### [Data for the task]
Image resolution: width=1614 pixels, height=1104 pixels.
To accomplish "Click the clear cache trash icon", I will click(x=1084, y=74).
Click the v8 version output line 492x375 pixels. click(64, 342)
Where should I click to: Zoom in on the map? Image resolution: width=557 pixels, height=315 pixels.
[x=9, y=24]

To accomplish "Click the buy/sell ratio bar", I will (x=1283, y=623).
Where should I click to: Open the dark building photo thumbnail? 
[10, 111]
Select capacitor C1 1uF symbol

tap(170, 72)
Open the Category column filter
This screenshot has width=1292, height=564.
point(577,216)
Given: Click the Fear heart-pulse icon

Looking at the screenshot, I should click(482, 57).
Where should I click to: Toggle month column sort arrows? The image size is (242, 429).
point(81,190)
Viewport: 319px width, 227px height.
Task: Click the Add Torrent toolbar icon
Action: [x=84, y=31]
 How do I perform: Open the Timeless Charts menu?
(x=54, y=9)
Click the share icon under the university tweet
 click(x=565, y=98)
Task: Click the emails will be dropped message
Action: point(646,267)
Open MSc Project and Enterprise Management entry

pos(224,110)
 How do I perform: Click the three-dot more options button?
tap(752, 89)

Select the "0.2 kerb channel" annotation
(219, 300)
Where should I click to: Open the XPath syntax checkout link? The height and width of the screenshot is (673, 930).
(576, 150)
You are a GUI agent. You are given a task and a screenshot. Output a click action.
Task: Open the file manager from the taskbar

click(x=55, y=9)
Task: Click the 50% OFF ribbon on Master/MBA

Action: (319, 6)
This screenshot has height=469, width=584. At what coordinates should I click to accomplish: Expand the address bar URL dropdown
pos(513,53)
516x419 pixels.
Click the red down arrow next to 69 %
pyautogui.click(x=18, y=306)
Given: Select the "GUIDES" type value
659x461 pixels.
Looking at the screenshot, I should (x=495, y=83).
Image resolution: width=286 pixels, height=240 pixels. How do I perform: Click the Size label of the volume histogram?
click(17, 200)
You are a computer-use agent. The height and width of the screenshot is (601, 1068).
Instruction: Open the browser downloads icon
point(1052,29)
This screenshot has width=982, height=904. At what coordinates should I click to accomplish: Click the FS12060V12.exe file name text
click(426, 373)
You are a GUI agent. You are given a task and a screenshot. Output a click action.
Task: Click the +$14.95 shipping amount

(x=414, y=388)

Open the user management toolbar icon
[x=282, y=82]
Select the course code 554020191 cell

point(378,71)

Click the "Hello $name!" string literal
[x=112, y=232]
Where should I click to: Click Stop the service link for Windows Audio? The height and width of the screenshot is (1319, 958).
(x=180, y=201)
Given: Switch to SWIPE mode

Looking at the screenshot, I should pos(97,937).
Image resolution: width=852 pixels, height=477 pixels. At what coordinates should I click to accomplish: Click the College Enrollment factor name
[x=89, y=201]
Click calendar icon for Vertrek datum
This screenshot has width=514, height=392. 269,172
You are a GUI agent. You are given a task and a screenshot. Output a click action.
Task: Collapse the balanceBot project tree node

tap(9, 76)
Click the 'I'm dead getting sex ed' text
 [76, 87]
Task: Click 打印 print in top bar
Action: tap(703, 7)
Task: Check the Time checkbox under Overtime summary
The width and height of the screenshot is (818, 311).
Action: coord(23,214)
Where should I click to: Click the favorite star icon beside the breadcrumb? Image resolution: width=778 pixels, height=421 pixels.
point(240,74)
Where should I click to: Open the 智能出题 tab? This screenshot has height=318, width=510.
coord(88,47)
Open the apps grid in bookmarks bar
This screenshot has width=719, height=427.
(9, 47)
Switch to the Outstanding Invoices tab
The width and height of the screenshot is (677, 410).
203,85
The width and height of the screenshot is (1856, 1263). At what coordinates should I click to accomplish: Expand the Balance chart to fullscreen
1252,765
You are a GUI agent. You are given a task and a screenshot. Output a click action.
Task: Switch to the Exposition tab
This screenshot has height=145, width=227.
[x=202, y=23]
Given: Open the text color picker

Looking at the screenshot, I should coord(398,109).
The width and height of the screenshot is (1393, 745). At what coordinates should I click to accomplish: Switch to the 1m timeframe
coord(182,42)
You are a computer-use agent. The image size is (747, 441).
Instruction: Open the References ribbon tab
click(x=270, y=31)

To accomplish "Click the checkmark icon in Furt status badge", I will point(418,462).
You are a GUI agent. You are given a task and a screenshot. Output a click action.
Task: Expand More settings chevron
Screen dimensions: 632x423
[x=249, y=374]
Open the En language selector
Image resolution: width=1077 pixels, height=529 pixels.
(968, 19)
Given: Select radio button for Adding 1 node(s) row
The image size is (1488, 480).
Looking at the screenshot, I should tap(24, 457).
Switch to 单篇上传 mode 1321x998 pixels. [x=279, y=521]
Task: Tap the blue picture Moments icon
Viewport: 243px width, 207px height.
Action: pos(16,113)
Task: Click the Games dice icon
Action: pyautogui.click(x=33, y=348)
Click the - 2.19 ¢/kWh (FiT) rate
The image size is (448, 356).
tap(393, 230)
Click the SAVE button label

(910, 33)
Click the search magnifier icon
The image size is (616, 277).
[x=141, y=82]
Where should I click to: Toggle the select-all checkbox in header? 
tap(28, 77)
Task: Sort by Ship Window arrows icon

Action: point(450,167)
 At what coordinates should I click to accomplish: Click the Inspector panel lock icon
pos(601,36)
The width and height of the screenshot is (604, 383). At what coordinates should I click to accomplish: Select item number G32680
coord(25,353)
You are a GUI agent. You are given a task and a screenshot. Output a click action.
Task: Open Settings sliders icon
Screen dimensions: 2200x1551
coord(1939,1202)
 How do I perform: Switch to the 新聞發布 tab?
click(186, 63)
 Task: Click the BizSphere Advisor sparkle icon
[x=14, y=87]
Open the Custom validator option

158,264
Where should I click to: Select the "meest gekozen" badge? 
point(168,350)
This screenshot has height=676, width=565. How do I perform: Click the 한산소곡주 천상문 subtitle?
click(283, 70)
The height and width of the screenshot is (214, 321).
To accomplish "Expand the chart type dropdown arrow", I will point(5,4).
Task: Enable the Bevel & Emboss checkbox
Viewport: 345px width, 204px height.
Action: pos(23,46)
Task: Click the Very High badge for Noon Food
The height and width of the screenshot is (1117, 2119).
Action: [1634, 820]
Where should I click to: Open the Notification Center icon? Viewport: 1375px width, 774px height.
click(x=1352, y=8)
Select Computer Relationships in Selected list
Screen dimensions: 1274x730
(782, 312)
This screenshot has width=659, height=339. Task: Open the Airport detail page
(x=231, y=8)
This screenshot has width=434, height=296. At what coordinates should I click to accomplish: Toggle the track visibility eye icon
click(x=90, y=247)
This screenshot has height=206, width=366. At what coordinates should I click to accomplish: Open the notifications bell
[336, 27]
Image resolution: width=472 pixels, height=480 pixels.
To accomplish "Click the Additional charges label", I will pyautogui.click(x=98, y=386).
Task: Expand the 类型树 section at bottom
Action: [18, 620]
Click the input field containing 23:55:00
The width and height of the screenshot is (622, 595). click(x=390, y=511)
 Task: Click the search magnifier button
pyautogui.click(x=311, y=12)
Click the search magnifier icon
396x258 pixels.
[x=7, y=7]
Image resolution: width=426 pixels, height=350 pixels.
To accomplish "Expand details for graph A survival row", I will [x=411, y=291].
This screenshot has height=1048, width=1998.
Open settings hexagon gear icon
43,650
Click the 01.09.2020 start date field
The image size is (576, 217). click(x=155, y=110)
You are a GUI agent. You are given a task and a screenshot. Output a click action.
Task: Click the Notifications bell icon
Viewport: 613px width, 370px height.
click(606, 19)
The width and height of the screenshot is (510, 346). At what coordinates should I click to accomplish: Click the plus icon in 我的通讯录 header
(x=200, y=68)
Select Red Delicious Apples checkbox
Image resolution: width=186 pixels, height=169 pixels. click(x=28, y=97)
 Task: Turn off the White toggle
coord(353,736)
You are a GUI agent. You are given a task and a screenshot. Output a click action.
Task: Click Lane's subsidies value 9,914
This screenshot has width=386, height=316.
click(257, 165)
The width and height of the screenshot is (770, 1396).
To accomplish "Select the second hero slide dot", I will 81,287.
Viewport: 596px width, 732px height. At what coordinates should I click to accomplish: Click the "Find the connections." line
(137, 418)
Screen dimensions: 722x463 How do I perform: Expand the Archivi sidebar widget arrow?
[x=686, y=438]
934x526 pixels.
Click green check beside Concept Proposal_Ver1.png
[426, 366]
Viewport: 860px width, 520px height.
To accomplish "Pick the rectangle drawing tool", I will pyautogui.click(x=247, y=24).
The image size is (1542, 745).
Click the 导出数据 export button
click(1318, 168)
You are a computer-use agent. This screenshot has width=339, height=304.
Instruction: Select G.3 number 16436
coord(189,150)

### [Direction]
Reproduce the records above without changes, starting at the line that contains "Image resolution: width=852" and ending at the line that contains "coord(88,47)".

### [Output]
Image resolution: width=852 pixels, height=477 pixels. At what coordinates should I click to accomplish: Click the College Enrollment factor name
[x=89, y=201]
Click calendar icon for Vertrek datum
This screenshot has width=514, height=392. 269,172
You are a GUI agent. You are given a task and a screenshot. Output a click action.
Task: Collapse the balanceBot project tree node

tap(9, 76)
Click the 'I'm dead getting sex ed' text
 [76, 87]
Task: Click 打印 print in top bar
Action: tap(703, 7)
Task: Check the Time checkbox under Overtime summary
The width and height of the screenshot is (818, 311).
Action: coord(23,214)
Where should I click to: Click the favorite star icon beside the breadcrumb? Image resolution: width=778 pixels, height=421 pixels.
point(240,74)
Where should I click to: Open the 智能出题 tab? This screenshot has height=318, width=510.
coord(88,47)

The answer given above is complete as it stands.